Lender underwriting should look back to a borrower’s pre-pandemic condition and forward to post-pandemic condition, according to revised frequently asked questions (FAQs) addressing the Main Street Lending Program issued Friday by the Federal Reserve.
In a related development, the Fed said that the Federal Reserve Bank of Boston, which administers the lending program, anticipates that the program will begin accepting loans made to multiple co-borrowers when that functionality is deployed next week. In anticipation of that added functionality, the Fed said, the revised FAQs issued Friday for the Main Street program also include details regarding co-borrower loans.
According to the Fed, the FAQs are intended to clarify the agency’s and the Treasury Department’s expectations for the program, which was established by the Fed after the financial shock created in the outbreak of the coronavirus crisis in the U.S.

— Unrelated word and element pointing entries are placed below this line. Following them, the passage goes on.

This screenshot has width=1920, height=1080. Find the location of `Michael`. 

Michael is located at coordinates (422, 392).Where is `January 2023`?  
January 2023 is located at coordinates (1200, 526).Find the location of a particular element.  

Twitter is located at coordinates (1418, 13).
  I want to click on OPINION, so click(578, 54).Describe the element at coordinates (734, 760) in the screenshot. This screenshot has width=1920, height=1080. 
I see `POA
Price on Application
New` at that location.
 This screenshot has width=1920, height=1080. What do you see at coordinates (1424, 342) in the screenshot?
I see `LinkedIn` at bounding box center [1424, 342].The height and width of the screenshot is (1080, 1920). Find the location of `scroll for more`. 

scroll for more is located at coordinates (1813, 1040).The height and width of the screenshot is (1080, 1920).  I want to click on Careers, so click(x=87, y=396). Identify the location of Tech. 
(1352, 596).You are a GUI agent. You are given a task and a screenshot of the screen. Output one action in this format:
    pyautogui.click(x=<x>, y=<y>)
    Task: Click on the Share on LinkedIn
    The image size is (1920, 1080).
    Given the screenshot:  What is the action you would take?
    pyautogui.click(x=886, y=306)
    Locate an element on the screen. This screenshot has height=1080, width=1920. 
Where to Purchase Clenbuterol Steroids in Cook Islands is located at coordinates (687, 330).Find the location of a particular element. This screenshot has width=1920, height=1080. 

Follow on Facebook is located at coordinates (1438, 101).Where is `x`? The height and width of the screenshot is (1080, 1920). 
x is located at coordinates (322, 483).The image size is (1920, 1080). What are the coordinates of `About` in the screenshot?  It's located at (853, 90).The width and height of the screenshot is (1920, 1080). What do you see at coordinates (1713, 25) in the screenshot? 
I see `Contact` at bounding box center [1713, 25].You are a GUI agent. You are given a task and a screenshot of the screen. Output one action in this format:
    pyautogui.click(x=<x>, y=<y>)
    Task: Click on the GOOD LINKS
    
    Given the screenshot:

The Main Street program is intended to support lending to small and medium-sized, for-profit businesses and nonprofit organizations that were in sound financial condition before the COVID-19 pandemic but lack access to credit on reasonable terms. It offers several five-year loan options, with deferred principal and interest payments for qualified businesses and nonprofits to allow borrower’s time to recover from the pandemic
According to the Fed, the revised FAQs were developed in conjunction with the Federal Deposit Insurance Corp. (FDIC) and the Office of the Comptroller of the Currency (OCC).